The etiquette for using a toothpick was all-important. The writer proclaimed that at “some of the best tables in Europe” diners picked their teeth without ostentation.

“…they did use them, certainly; but when doing so they did not hoist the white flag to call the attention of the whole operation as those do who try to hide their faces behind their napkin. There [sic] manoeuvre, so common among the Americans, is at best false prudery worthy only of the intelligence of an ostrich…Such picking of teeth as is necessary for comfort may be done at table without any clumsy holding of one hand before the mouth which is almost as ostentatious as the white flag signal, and, above all, without any scraping, smacking or sucking noises. The essence of good table manners lies in not making yourself remarked and in not making yourself in any way disagreeable to your neighbours.”

Toothpicks have a long history. Bronze toothpicks have been found in prehistoric graves, while examples made of wood or precious metals were common in ancient Greece and Rome. An article in the Dungog Chronicle in 1909 relates that Greek warrior and self-styled King of Sicily, Agathoclese, was poisoned by a quill handed to him for cleaning his teeth after dinner. Shakespeare makes several references to them and in 16th and early 17th centuries England, using a “pick-tooth” was seen as an affected mark of gentility. Gentlemen even wore them as ornaments on their hats.

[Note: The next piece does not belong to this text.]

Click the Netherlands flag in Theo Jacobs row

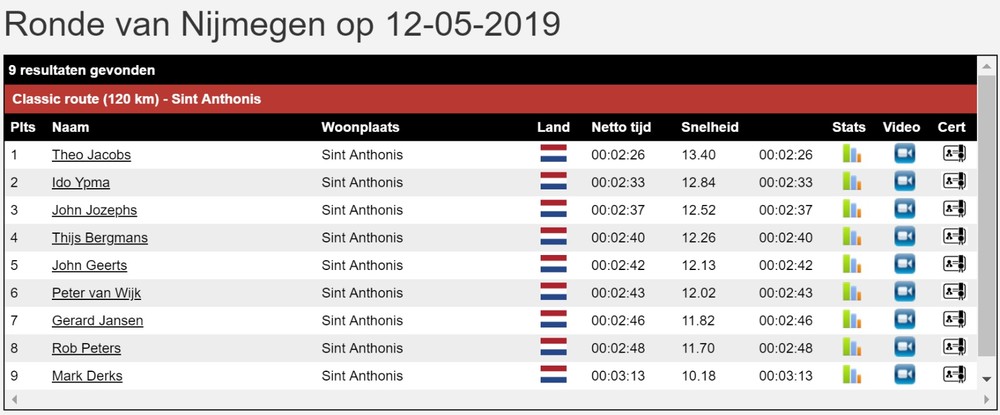pyautogui.click(x=553, y=154)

By the late 19th century, the disposable wooden toothpick was the norm. Most of them were made in America, and most of those were made in the state of Maine. Charles Forster apparently got the idea on a trip to South America and began to make them using “the choicest part of the white birch log”. By 1887, according to America’s National Toothpick Association, Maine was producing 5,000,000 of the little sticks each year. By the mid-1920s, annual production in the USA was thirty billion, and they were already being used in restaurants and home kitchens to hold foods together and to anchor that essential olive in cocktails.

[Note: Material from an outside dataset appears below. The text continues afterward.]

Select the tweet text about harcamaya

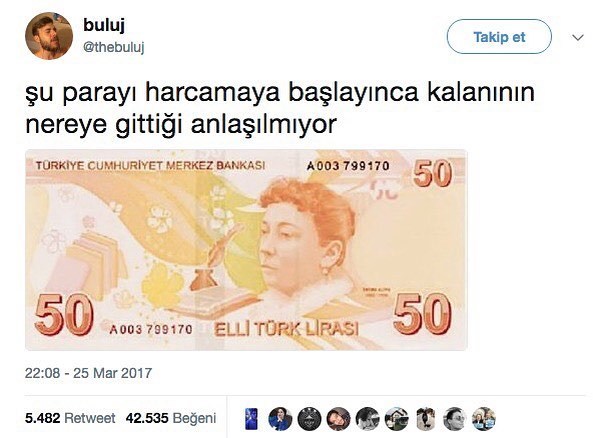280,108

During World War II, the United States Department of Commerce called a conference to standardise the size of toothpicks “as an economy measure in view of the unlimited emergency”. The flat type was standardised at 2.375 inches and the round type at two inches. By this time, cocktail teasers – the ubiquitous cubes of cheese speared on a stick with a cocktail onion – had already made an appearance.  In the 1950s, the trick of serving the savouries bristling from a cucumber, apple, orange or grapefruit had become de rigeur on every suburban buffet table.